YOUR GOAL: Read the data and repeat it in full, exactly.
################
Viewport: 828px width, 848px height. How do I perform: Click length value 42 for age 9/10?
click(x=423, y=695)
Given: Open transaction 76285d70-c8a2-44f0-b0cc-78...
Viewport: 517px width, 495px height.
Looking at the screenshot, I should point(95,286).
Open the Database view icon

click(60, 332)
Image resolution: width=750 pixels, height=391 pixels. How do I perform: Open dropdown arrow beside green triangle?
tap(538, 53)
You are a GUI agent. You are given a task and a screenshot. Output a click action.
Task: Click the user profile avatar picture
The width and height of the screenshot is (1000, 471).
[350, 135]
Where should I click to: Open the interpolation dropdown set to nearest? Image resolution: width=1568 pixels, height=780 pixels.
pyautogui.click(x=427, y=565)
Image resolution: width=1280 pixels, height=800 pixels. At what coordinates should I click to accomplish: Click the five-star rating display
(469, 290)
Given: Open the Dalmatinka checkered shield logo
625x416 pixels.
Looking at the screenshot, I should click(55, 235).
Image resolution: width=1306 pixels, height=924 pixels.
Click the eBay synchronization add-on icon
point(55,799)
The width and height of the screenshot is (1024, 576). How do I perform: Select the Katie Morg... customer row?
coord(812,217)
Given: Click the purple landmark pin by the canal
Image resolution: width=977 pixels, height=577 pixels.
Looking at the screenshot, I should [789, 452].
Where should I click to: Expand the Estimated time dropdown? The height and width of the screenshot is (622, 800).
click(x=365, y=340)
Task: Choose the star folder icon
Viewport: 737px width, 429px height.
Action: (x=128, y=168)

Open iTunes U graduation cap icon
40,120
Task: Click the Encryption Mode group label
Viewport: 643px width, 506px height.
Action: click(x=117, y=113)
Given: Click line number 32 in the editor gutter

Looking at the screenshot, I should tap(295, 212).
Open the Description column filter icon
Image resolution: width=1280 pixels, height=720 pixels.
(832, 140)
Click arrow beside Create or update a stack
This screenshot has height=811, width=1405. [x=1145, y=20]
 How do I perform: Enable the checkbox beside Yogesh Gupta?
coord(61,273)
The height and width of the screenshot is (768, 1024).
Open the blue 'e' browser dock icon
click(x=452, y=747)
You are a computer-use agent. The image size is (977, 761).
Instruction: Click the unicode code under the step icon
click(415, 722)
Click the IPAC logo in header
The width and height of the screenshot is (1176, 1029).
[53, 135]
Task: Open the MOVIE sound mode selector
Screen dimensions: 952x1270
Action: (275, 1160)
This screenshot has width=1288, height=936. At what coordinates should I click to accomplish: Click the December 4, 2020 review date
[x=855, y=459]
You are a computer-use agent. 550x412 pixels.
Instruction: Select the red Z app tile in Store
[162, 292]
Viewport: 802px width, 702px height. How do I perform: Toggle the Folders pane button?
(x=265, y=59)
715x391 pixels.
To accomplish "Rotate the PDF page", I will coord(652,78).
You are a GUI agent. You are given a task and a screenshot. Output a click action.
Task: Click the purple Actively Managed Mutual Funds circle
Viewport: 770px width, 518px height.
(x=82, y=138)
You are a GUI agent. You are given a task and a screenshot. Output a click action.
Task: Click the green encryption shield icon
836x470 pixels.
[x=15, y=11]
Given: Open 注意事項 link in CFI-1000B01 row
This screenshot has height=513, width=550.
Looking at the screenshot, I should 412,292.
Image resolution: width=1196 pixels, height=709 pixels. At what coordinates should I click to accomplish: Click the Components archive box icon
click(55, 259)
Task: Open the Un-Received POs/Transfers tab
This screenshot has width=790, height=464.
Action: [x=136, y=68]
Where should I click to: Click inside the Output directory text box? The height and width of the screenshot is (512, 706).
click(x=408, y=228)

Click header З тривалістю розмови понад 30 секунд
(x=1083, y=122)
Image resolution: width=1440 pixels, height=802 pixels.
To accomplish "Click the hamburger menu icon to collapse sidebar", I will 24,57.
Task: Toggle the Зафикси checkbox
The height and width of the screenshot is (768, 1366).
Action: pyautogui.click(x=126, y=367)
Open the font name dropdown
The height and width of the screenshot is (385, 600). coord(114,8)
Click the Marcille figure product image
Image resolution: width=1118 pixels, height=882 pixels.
################
SOLUTION FOR THIS PROBLEM:
Viewport: 828px width, 848px height. How do I perform: Click length value 42 for age 9/10?
click(x=423, y=695)
Given: Open transaction 76285d70-c8a2-44f0-b0cc-78...
Viewport: 517px width, 495px height.
Looking at the screenshot, I should point(95,286).
Open the Database view icon

click(60, 332)
Image resolution: width=750 pixels, height=391 pixels. How do I perform: Open dropdown arrow beside green triangle?
tap(538, 53)
You are a GUI agent. You are given a task and a screenshot. Output a click action.
Task: Click the user profile avatar picture
The width and height of the screenshot is (1000, 471).
[350, 135]
Where should I click to: Open the interpolation dropdown set to nearest? Image resolution: width=1568 pixels, height=780 pixels.
pyautogui.click(x=427, y=565)
Image resolution: width=1280 pixels, height=800 pixels. At what coordinates should I click to accomplish: Click the five-star rating display
(469, 290)
Given: Open the Dalmatinka checkered shield logo
625x416 pixels.
Looking at the screenshot, I should click(55, 235).
Image resolution: width=1306 pixels, height=924 pixels.
Click the eBay synchronization add-on icon
point(55,799)
The width and height of the screenshot is (1024, 576). How do I perform: Select the Katie Morg... customer row?
coord(812,217)
Given: Click the purple landmark pin by the canal
Image resolution: width=977 pixels, height=577 pixels.
Looking at the screenshot, I should [789, 452].
Where should I click to: Expand the Estimated time dropdown? The height and width of the screenshot is (622, 800).
click(x=365, y=340)
Task: Choose the star folder icon
Viewport: 737px width, 429px height.
Action: (x=128, y=168)

Open iTunes U graduation cap icon
40,120
Task: Click the Encryption Mode group label
Viewport: 643px width, 506px height.
Action: click(x=117, y=113)
Given: Click line number 32 in the editor gutter

Looking at the screenshot, I should tap(295, 212).
Open the Description column filter icon
Image resolution: width=1280 pixels, height=720 pixels.
(832, 140)
Click arrow beside Create or update a stack
This screenshot has height=811, width=1405. [x=1145, y=20]
 How do I perform: Enable the checkbox beside Yogesh Gupta?
coord(61,273)
The height and width of the screenshot is (768, 1024).
Open the blue 'e' browser dock icon
click(x=452, y=747)
You are a computer-use agent. The image size is (977, 761).
Instruction: Click the unicode code under the step icon
click(415, 722)
Click the IPAC logo in header
The width and height of the screenshot is (1176, 1029).
[53, 135]
Task: Open the MOVIE sound mode selector
Screen dimensions: 952x1270
Action: (275, 1160)
This screenshot has width=1288, height=936. At what coordinates should I click to accomplish: Click the December 4, 2020 review date
[x=855, y=459]
You are a computer-use agent. 550x412 pixels.
Instruction: Select the red Z app tile in Store
[162, 292]
Viewport: 802px width, 702px height. How do I perform: Toggle the Folders pane button?
(x=265, y=59)
715x391 pixels.
To accomplish "Rotate the PDF page", I will coord(652,78).
You are a GUI agent. You are given a task and a screenshot. Output a click action.
Task: Click the purple Actively Managed Mutual Funds circle
Viewport: 770px width, 518px height.
(x=82, y=138)
You are a GUI agent. You are given a task and a screenshot. Output a click action.
Task: Click the green encryption shield icon
836x470 pixels.
[x=15, y=11]
Given: Open 注意事項 link in CFI-1000B01 row
This screenshot has height=513, width=550.
Looking at the screenshot, I should 412,292.
Image resolution: width=1196 pixels, height=709 pixels. At what coordinates should I click to accomplish: Click the Components archive box icon
click(55, 259)
Task: Open the Un-Received POs/Transfers tab
This screenshot has width=790, height=464.
Action: [x=136, y=68]
Where should I click to: Click inside the Output directory text box? The height and width of the screenshot is (512, 706).
click(x=408, y=228)

Click header З тривалістю розмови понад 30 секунд
(x=1083, y=122)
Image resolution: width=1440 pixels, height=802 pixels.
To accomplish "Click the hamburger menu icon to collapse sidebar", I will 24,57.
Task: Toggle the Зафикси checkbox
The height and width of the screenshot is (768, 1366).
Action: pyautogui.click(x=126, y=367)
Open the font name dropdown
The height and width of the screenshot is (385, 600). coord(114,8)
Click the Marcille figure product image
Image resolution: width=1118 pixels, height=882 pixels.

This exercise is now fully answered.